▶ _WHAT TO WORK ON_:
Find each of the lines below that contains the word "Enable", matching case exactly, and copy those lines out in full.

▶ _THE INPUT_:
==================================================
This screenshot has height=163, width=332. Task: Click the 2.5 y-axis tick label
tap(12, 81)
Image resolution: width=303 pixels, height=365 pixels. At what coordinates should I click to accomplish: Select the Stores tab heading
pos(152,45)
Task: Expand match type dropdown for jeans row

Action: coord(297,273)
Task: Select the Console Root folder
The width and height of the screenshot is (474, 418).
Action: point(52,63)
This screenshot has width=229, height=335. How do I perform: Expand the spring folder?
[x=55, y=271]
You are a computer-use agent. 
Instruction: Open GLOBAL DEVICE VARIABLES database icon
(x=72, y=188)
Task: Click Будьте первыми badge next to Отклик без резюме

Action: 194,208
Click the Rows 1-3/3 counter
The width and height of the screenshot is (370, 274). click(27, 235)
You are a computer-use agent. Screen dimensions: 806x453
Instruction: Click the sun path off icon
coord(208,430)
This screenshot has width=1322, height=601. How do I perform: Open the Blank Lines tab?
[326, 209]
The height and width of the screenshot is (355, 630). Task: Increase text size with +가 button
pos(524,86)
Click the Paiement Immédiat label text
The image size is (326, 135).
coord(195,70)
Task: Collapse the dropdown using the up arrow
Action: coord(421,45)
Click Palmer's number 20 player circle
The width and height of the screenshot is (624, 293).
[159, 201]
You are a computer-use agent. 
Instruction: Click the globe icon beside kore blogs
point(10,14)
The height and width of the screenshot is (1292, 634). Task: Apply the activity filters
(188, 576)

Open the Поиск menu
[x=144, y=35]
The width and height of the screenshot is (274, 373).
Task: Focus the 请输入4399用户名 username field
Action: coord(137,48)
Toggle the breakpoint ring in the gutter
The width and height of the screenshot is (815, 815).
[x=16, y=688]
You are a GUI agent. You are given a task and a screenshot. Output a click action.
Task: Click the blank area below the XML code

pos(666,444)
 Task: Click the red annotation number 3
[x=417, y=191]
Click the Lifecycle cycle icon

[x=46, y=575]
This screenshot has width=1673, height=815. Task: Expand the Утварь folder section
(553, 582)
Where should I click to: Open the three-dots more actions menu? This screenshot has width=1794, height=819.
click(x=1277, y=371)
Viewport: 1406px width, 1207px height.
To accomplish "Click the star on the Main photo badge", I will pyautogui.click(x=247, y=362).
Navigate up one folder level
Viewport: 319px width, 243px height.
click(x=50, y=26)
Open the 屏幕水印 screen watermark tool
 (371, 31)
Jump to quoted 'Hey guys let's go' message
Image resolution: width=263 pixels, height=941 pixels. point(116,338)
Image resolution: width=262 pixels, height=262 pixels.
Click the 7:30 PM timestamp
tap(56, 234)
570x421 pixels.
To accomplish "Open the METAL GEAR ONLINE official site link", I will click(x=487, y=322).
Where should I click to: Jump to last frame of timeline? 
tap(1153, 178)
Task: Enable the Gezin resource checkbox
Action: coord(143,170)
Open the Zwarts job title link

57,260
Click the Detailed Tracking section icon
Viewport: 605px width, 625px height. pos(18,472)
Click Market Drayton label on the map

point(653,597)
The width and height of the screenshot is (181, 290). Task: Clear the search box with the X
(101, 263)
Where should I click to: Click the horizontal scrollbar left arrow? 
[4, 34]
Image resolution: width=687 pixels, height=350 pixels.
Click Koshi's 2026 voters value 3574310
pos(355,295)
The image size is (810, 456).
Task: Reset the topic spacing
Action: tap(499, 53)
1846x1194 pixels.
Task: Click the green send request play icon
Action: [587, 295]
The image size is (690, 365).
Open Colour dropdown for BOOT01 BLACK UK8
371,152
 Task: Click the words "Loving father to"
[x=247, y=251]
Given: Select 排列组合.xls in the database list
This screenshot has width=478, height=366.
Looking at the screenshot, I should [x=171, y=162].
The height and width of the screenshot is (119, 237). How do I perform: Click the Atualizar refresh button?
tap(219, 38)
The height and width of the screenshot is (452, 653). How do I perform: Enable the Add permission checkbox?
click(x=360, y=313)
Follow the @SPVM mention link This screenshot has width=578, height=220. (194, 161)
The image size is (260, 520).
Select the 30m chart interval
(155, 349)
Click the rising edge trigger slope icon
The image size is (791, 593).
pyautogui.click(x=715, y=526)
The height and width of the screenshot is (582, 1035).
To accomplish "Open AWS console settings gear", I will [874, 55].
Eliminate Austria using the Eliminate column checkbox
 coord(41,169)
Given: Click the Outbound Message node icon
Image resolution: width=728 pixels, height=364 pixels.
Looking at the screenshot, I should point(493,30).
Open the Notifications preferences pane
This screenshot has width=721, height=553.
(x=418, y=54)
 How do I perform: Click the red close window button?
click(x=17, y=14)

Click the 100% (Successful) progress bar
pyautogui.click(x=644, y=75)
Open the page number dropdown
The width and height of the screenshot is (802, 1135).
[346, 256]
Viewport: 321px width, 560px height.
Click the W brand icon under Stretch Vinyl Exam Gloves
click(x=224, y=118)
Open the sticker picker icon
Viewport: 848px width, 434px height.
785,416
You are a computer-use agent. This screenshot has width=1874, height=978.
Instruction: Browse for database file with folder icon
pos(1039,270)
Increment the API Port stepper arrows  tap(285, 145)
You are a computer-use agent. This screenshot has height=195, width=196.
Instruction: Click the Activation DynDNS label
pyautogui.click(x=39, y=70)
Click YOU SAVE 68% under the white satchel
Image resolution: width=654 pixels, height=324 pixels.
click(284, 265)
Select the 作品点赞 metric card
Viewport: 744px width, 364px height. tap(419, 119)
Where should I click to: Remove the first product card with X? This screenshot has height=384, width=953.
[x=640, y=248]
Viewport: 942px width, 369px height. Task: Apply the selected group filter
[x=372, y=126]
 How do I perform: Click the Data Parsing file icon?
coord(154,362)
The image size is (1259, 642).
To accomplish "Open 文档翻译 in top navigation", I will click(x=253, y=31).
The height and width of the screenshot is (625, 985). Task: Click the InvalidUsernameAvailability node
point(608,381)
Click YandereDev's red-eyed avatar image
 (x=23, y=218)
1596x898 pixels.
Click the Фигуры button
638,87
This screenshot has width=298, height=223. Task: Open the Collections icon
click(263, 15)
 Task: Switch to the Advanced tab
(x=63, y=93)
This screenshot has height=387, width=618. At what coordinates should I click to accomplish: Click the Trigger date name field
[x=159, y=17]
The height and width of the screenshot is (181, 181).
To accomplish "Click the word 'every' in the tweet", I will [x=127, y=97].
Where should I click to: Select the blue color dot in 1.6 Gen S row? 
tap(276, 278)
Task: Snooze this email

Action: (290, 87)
==================================================
▶ _THE OUTPUT_:
Task: Enable the Gezin resource checkbox
The height and width of the screenshot is (452, 653). How do I perform: Enable the Add permission checkbox?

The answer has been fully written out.